— Ну почему же… Я работаю на совесть. Я стараюсь не препятствовать скромному счастью понятных мне животных. Я признаю гармоникальные силы, которые создают кристаллы, цветы и плоть. Я вижу мерзкое равнодушие Природы к ее творениям. Я испытываю отвращение к пчелам и муравьям. Я знаю некоторые хитрости, посредством которых Дух Протоплазмы накрепко соединяет в пещере материнского чрева мужское семя и яйцеклетку, чтобы поколения следовали одно за другим. При такой сложности, с учетом необозримого количества вариантов, существующих в пределах этого консервативного принципа, грубо-сладострастное соитие представляется мне просто
Льен все еще стоял на пороге; и не закрывал дверь.
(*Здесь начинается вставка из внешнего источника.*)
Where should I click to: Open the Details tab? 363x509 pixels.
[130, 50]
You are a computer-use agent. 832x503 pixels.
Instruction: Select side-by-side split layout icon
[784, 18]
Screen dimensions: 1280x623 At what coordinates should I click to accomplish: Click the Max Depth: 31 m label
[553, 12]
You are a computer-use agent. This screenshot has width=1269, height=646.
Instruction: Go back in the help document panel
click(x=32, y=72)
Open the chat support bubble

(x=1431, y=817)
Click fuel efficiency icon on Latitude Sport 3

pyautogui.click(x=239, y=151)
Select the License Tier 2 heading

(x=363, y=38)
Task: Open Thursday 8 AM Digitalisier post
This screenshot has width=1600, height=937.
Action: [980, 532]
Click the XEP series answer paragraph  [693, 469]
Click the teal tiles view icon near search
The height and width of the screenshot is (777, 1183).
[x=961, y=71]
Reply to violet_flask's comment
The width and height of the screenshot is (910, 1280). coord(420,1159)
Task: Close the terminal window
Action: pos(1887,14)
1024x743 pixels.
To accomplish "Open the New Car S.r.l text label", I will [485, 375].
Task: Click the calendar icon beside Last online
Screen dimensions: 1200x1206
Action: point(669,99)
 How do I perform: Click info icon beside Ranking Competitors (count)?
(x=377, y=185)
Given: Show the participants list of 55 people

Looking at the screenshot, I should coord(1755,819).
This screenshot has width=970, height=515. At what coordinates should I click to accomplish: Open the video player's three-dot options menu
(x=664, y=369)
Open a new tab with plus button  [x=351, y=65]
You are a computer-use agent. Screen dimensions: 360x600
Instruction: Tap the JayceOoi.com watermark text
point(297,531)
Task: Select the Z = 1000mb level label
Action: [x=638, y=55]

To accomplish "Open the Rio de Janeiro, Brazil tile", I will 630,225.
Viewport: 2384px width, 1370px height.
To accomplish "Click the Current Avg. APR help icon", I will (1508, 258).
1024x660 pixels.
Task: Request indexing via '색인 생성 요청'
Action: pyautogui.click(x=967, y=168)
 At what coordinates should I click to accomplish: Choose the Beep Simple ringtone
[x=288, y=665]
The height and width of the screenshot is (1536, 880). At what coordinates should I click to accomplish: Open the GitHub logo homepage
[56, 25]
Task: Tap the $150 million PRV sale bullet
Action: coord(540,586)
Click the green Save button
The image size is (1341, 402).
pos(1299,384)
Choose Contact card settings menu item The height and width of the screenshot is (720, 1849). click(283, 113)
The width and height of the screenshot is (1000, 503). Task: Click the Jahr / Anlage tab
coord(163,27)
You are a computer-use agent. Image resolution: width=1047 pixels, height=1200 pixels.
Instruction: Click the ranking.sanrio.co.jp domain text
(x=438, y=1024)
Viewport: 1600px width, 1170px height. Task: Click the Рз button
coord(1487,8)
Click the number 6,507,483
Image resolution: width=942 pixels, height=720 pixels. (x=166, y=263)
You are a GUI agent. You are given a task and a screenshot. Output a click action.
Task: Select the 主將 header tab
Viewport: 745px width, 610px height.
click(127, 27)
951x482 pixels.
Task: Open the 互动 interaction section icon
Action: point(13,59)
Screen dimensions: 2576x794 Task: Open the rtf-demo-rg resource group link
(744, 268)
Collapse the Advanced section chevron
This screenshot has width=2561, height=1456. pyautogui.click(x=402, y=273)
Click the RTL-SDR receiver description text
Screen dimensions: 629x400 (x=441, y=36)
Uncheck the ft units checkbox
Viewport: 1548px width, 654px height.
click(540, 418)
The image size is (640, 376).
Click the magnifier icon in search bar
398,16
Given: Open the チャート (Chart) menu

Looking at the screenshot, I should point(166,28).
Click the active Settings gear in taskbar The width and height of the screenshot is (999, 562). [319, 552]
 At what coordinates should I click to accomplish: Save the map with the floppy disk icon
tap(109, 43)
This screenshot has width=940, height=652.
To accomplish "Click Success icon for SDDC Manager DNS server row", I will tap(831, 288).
— Такие принципы не применимы к жизни, — сказал он.
— Еще как применимы! — возразил я. — Вооружившись ими, можно лучше понимать животных, которые, как известно, не молятся; можно чувствовать целительные и творческие силы. Можно узнать локальных духов, то есть старых богов. Можно распознавать самое нежное и утонченное: то, что совершенно беззащитно под взглядом смерти. — Вспомните хотя бы о Моцарте! Об ужасающих горестях последних лет его жизни: о больных отказывающих почках; о неодолимых припадках похоти; о серых пеленах страха; о постоянной нехватке денег; о детях, которые рождались и умирали; о жене, которая, несмотря на все это, умела побуждать его к непрестанному творчеству. Человек с телосложением карлика посреди равнодушного и непоколебимого мира… Но его дух — деликатнейшая часть этого нездорового тела, катализатор негодной плоти — создает волшебную музыку. Мозг думает, рука записывает. Ради какой награды? С какой надеждой?
— Вы так часто Говорите о Моцарте, так горячо его любите, — сказал Льен, — что, наверное, как я предполагаю, искажаете реальные факты и перепутываете взаимосвязи.